Avec un nom pareil, on peut s'attendre à quelque chose d'aussi inquiétant qu'habité et insaisissable. Avec son rythme lent et ses guitares hypnotiques, Solace dégage tout de suite un pouvoir de fascination occulte. Invité au chant, Juho « Jun-His » Vanhanen des alchimistes Oranssi Pazuzu incante. Lamentations, grognements, un son qui gonfle et gagne en ampleur et intensité : tout cela est mystérieux, opaque, passionnant, terrifiant... mais il y a un twist. Sans le savoir, nous venons tout juste d'écouter le morceau "rassurant et facile" de l'album, c'est dire si ce qui suit s'annonce tortueux !
Spectral nous place régulièrement en position d'inconfort, de malaise. Avec ses empilements de sons, de voix lointaines déshumanisées qui hantent les nappes de synthés et ses sons inarticulés, Sum of R nous plonge dans les ténèbres. La folie règne et rampe, le temps s'étire, la tension devient insoutenable avec les horreurs ambiantes d'Agglomeration (avec le bassiste George Stuart Dahlquist, ex-Sunn O))), Burning Witch et Goatsnake) ou les borborygmes délirants de Null, huit minutes de plongée hallucinée dans l'insanité parsemées de contemplations surréalistes. Plus tard, Violate nous entoure d'une nuée de spectres aux lamentations aussi grotesques qu'effrayantes, les tourments expressionnistes contenus dans le chant prenant avec la réverbération une tournure immatérielle avant que des hurlements viscéraux ne libèrent enfin tous ces fantômes dans un mouvement rageur et cathartique. Dans ce contexte irréel, le raffinement gothique du chant clair de Yusaf "Vicotnik" Parvez (Dødheimsgard) semble presque rassurant lors de Beer Cans In a Bottomless Pit, delirium tremens progressif qui nous entraîne petit à petit sur la piste d'un cirque horrifique aux danses désarticulées et sans joie.

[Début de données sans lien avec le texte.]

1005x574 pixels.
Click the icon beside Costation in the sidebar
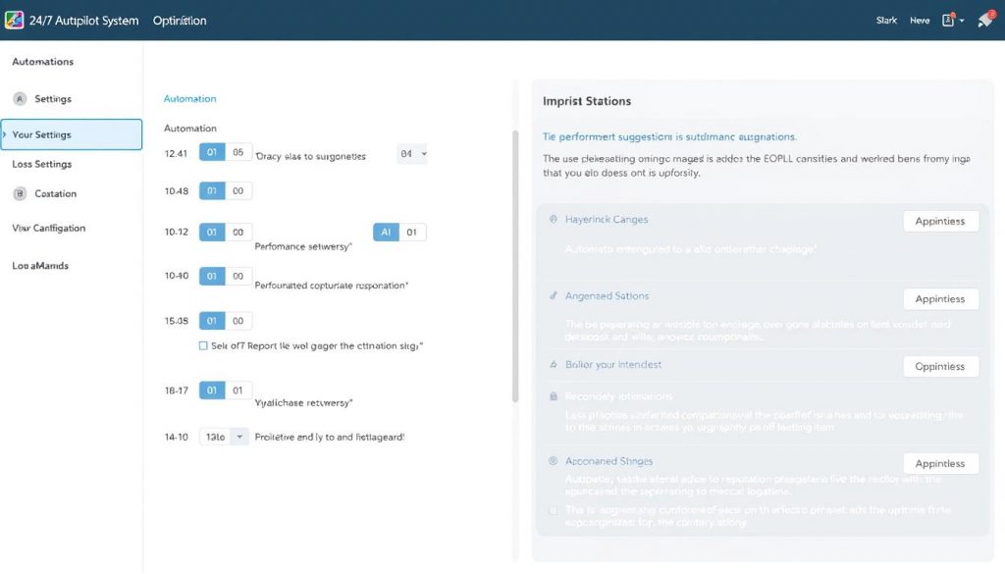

Sum of R décrit son album comme un exorcisme. On comprend le parallèle : il y a des esprits là-dedans qui refusent de sortir et qu'il va falloir extirper dans la douleur, une multiplicité de voix à en perdre la raison. La démence se pare d'une teinte funèbre avec Waltz of Death, dont la pesanteur théâtrale et solennelle a quelque chose de sacré, ou The Solution, procession menaçante avec, à nouveau, ce parfum de funérailles. Dans ses explorations, Sum of R nous a égarés au royaume des esprits et ceux-ci sont affamés, malveillants, et rêvent de votre âme. La séance de spiritisme a mal tourné et les forces invoquées ne seront pas faciles à apprivoiser : Spectral est à nouveau une œuvre singulière, passionnante, remplie de noirceur, de moments de pure terreur mais aussi quelques rares respirations contemplatives. Frottez vous-y avec prudence car voilà le genre de rituel qui nous fait ramener d'anciennes entités oubliées et innommables à la maison !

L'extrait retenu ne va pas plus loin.